Whoops, KRS-One’s new song eulogizes the wrong Beastie Boy
Hip-hop history is, unfortunately, suffused with death, with many of the genre’s most famous artists never even living to see 30. So on the one hand, the legendary KRS-One—who’s been in the industry long enough to see untold scores of his contemporaries die, of causes both violent and natural—can be forgiven for getting mixed-up on some of the specifics. On the other hand, oops, he thinks the Beastie Boys’ Ad-Rock is dead, and he just shouted out his ghost on the new track, “Hip Hop Speaks From Heaven.”

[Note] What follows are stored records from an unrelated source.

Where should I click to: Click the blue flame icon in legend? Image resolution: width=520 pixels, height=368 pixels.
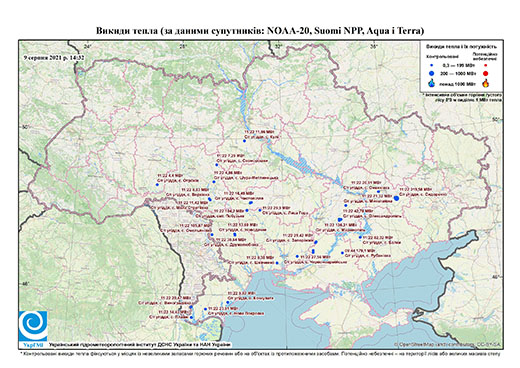pyautogui.click(x=432, y=83)
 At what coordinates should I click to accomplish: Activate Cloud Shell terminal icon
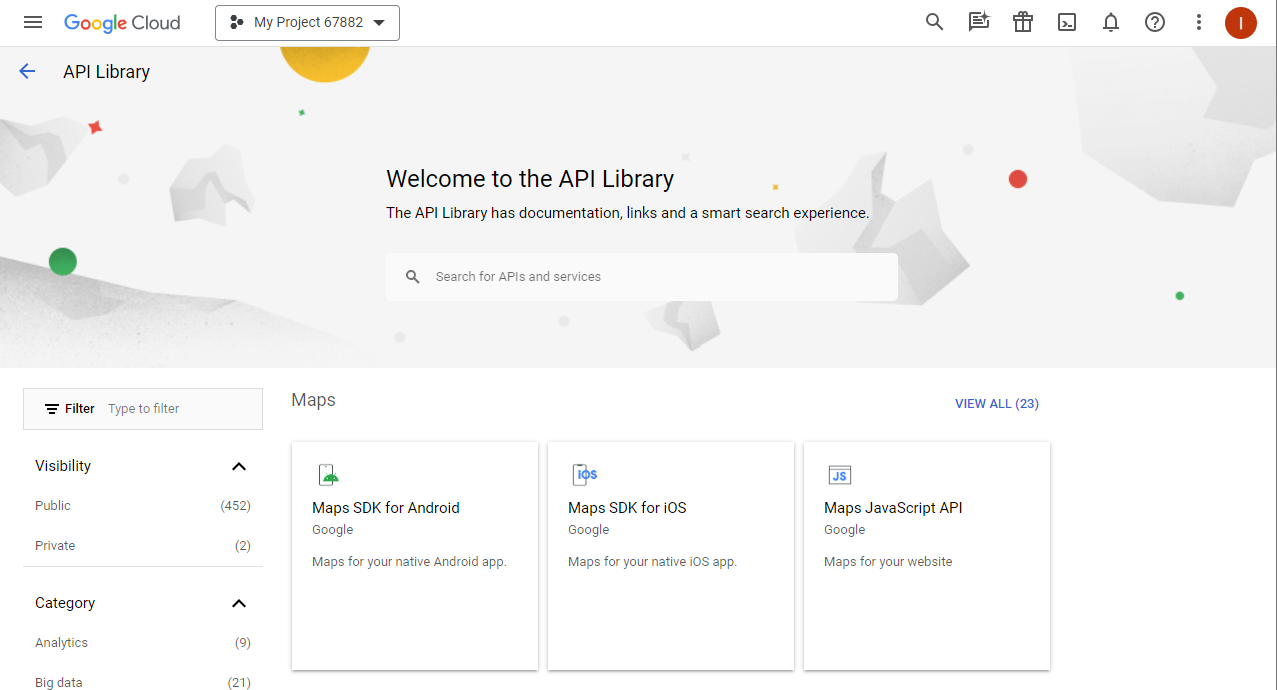[1067, 22]
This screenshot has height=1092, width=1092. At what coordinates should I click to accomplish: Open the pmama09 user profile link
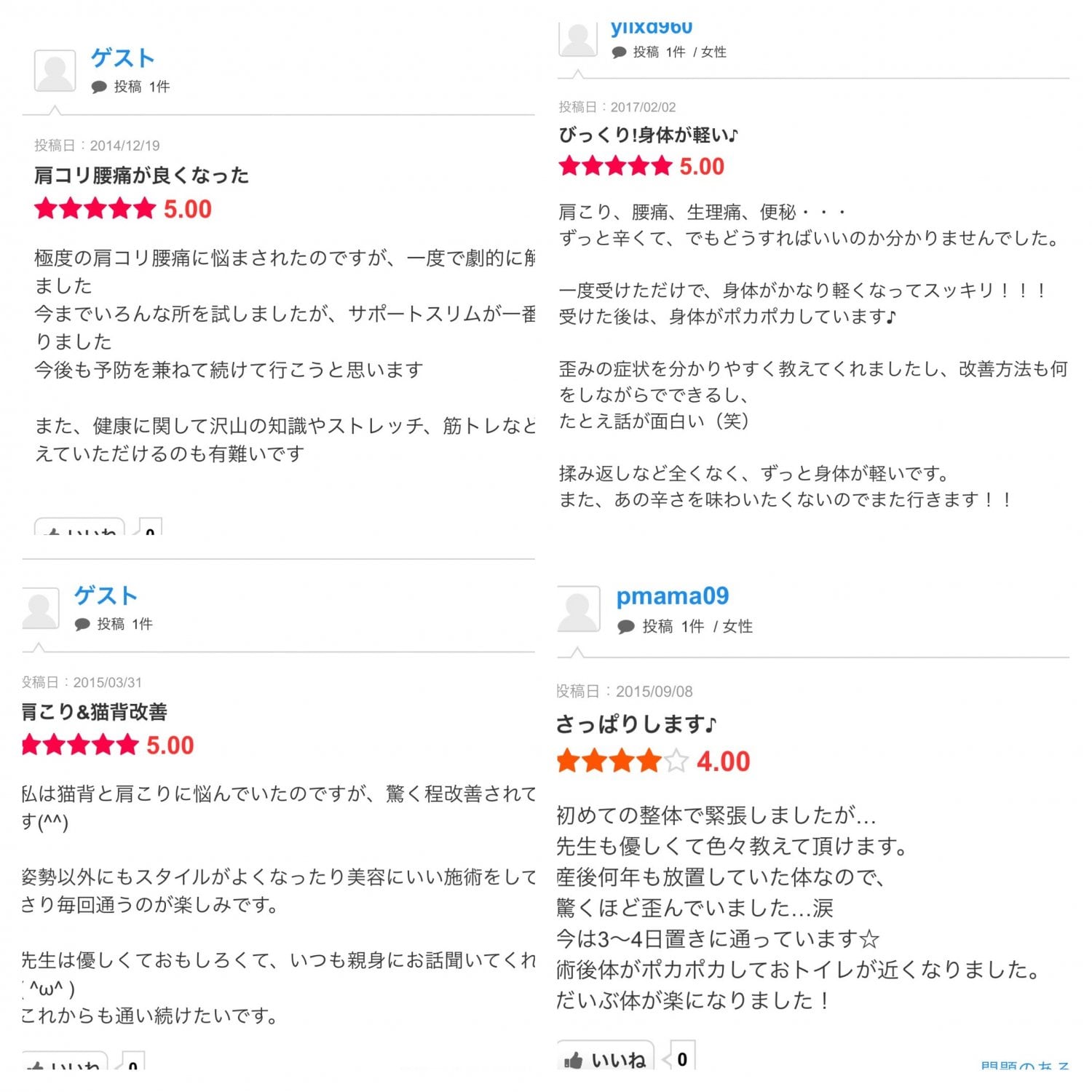[x=672, y=596]
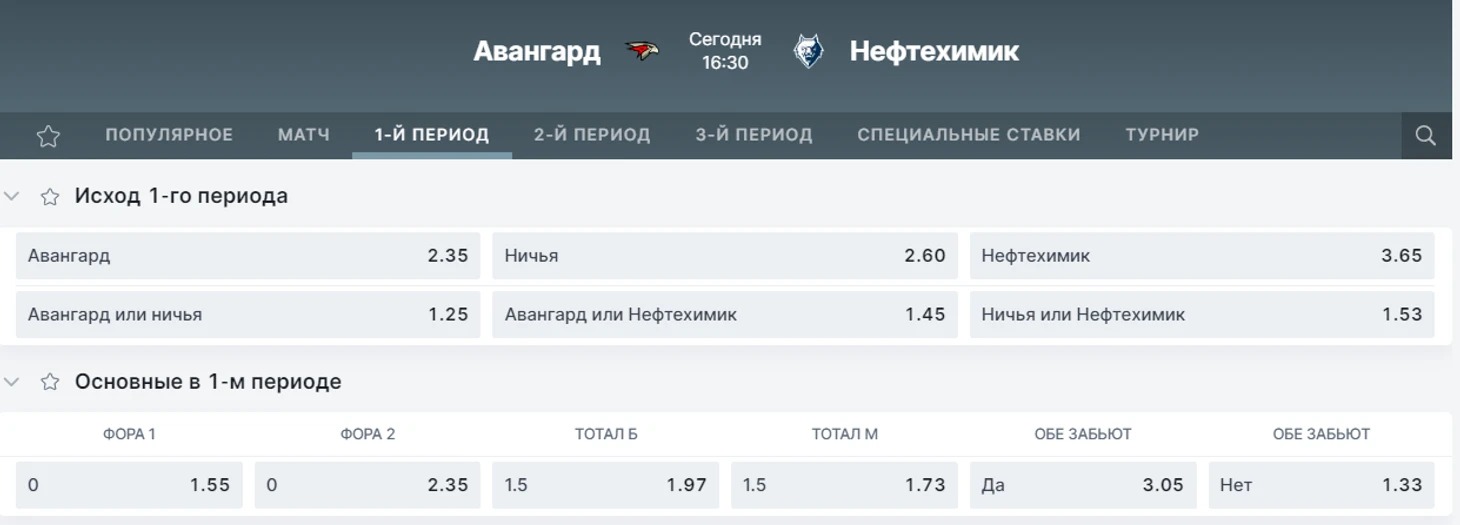
Task: Choose Авангард или ничья at 1.25
Action: [x=248, y=314]
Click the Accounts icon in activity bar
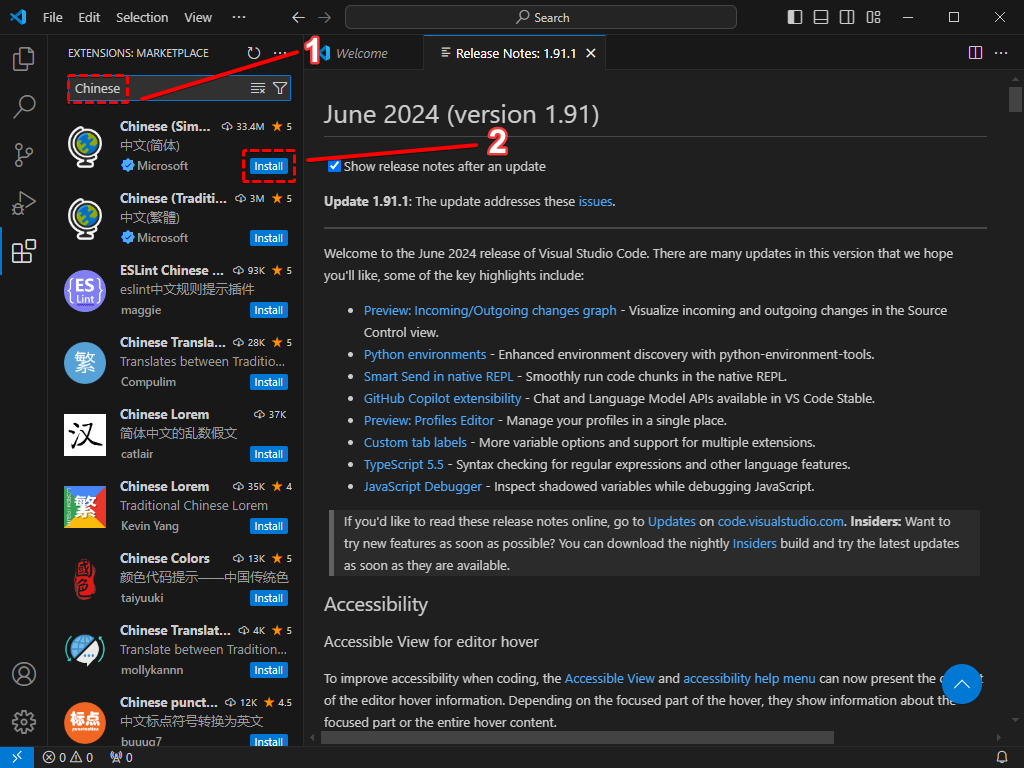This screenshot has height=768, width=1024. tap(24, 674)
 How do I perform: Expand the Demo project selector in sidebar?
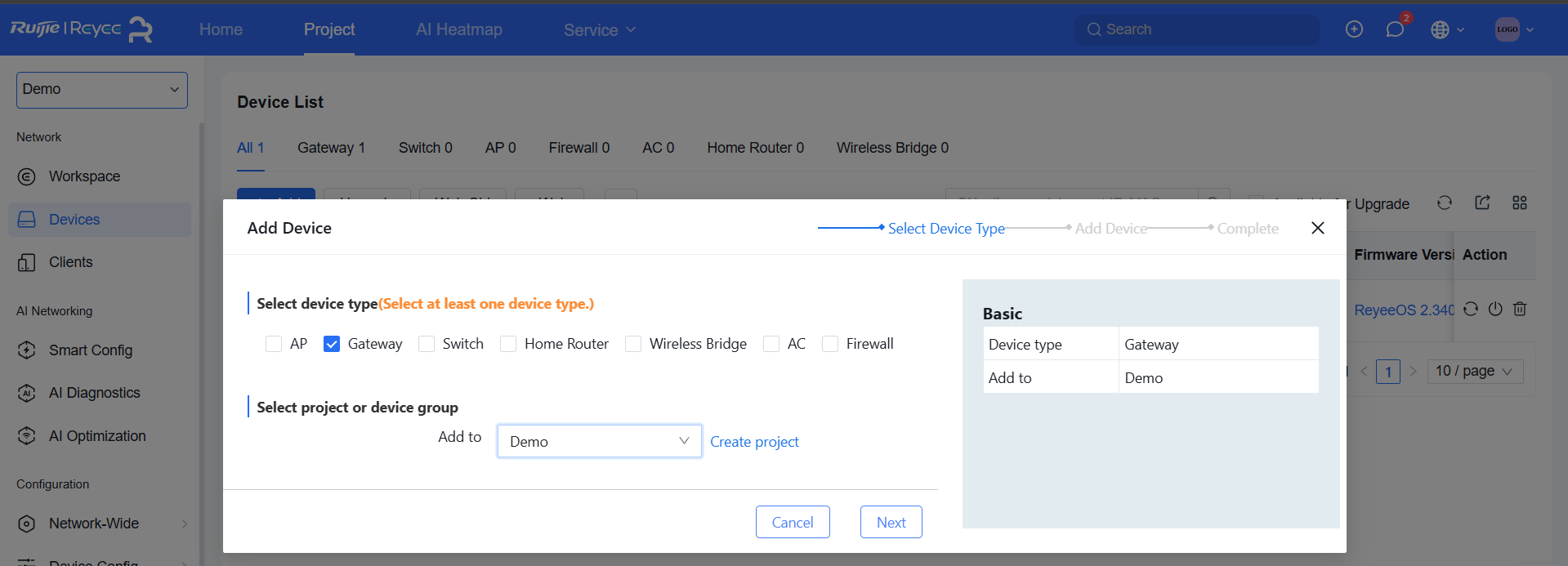[102, 90]
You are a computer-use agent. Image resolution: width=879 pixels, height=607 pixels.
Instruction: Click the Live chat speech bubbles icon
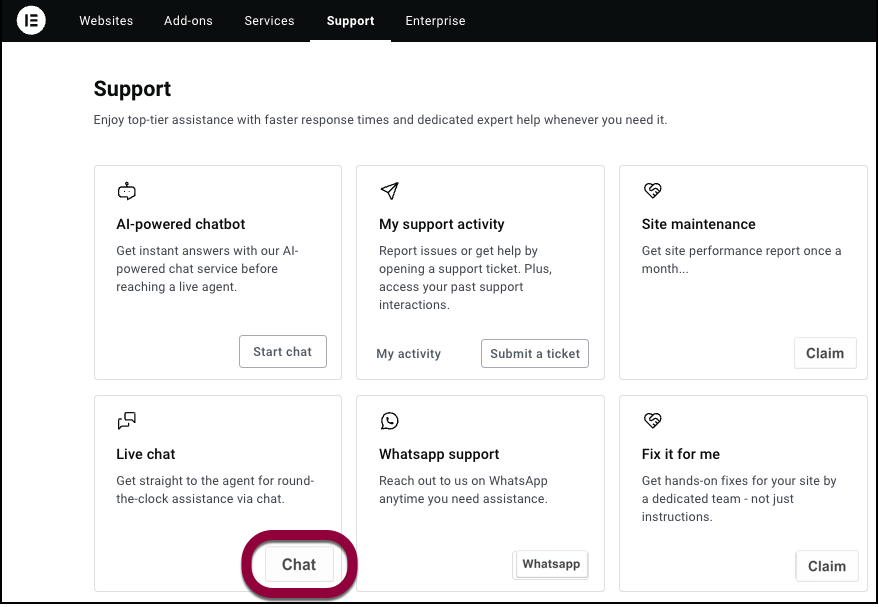click(x=126, y=421)
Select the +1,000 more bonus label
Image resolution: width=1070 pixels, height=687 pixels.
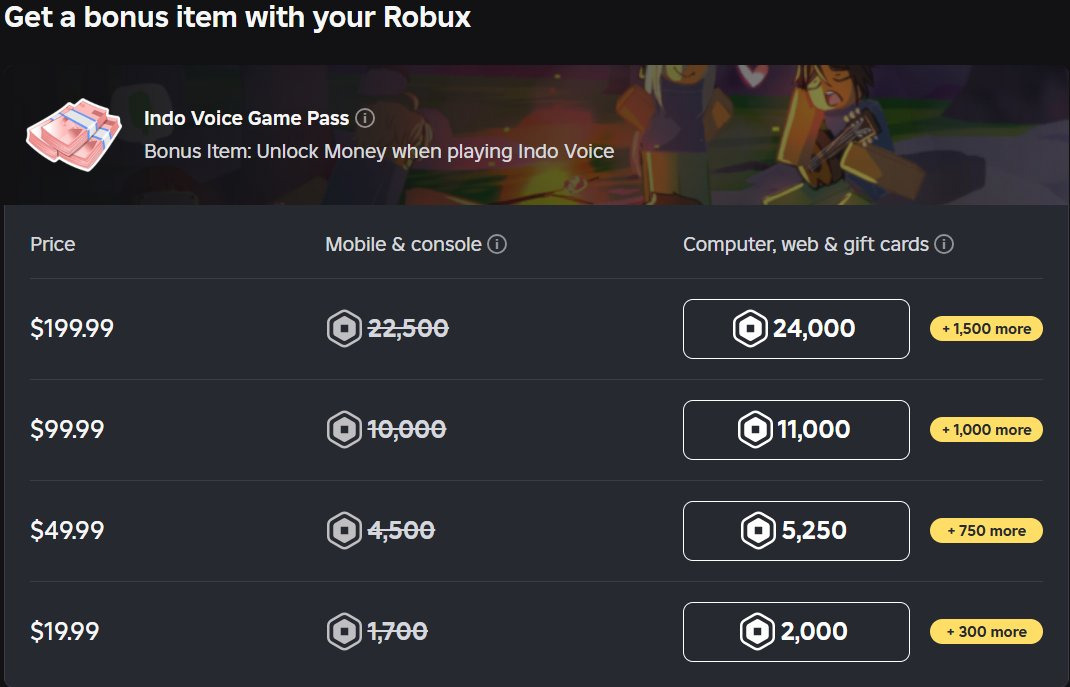986,429
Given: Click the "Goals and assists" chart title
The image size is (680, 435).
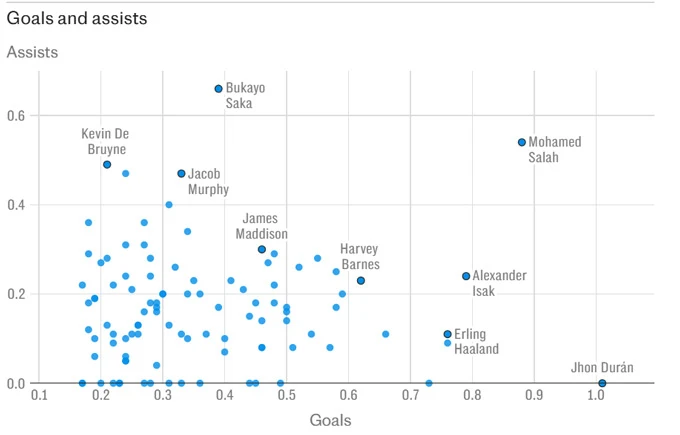Looking at the screenshot, I should 77,18.
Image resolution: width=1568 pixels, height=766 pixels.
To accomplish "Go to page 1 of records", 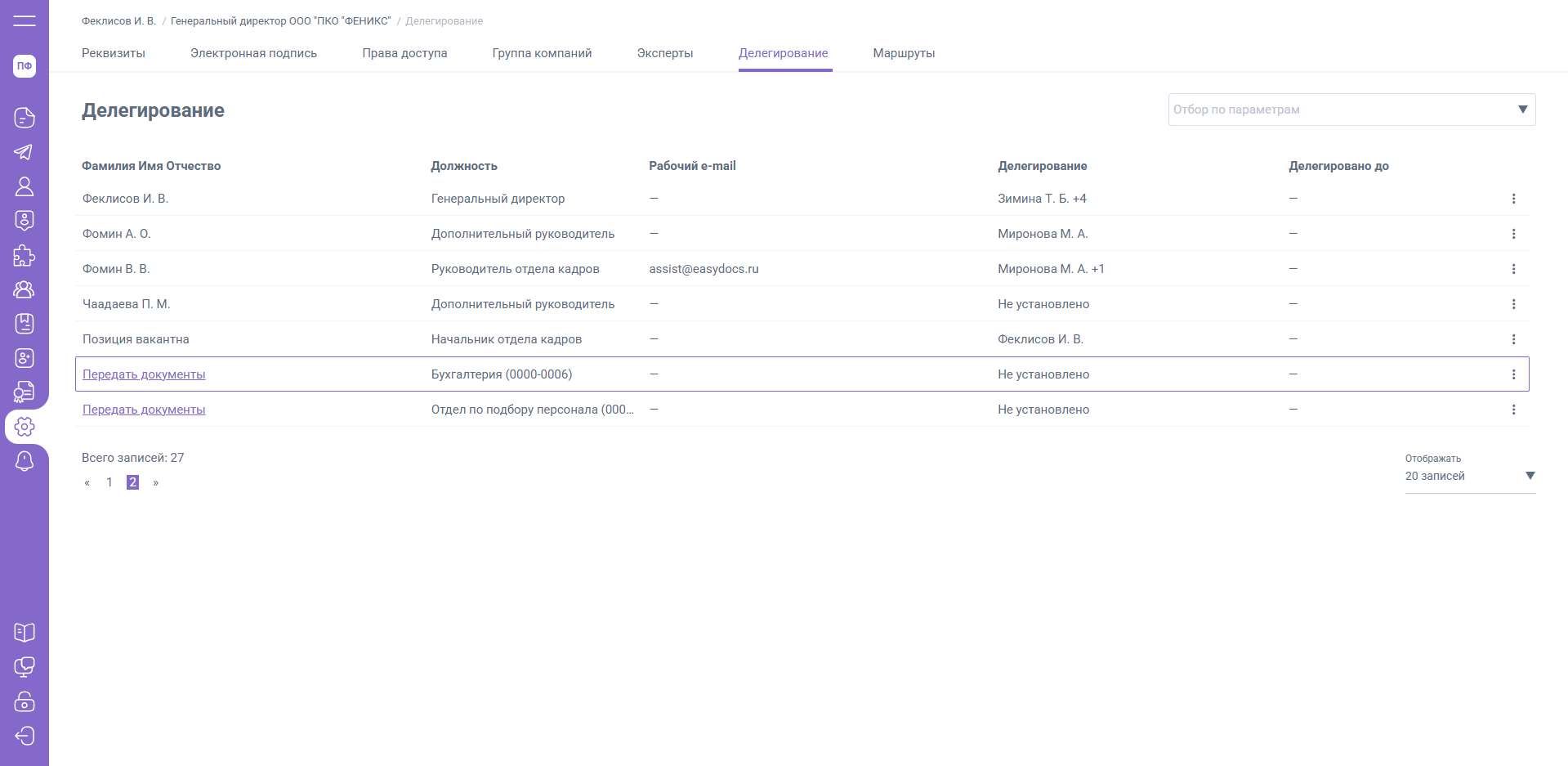I will 109,482.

“Like a late fog in the mist / I see King Ad-Rock / And rest in peace Nate Dogg / Their names and their natures will last,” KRS-One says around the 3:12 mark, adding the very-much-alive Adam Horovitz to a eulogy for fallen rappers that includes Tupac, Biggie, Eazy-E, Big Pun, Ol Dirty Bastard, Big L, J Dilla, and Phife Dawg, among others.
Surely, KRS-One meant to honor the late Adam Yauch (aka MCA), who died of cancer in 2012, and he definitely wasn’t making any sort of implicit threat toward Horovitz—nor was he offering some sort of lyrical judgment call on how Horovitz’s role in a Noah Baumbach movie means he’s dead to him now, probably. As XXL says, it seems to be an honest mistake, baffling as it is that no one involved with the song’s production caught it before release. And sure, while Horovitz himself might find it a little jarring to, essentially, attend his own wake, we’re sure he’s touched to know that KRS-One thinks he’ll live on long after he dies. Uh, whenever that might be.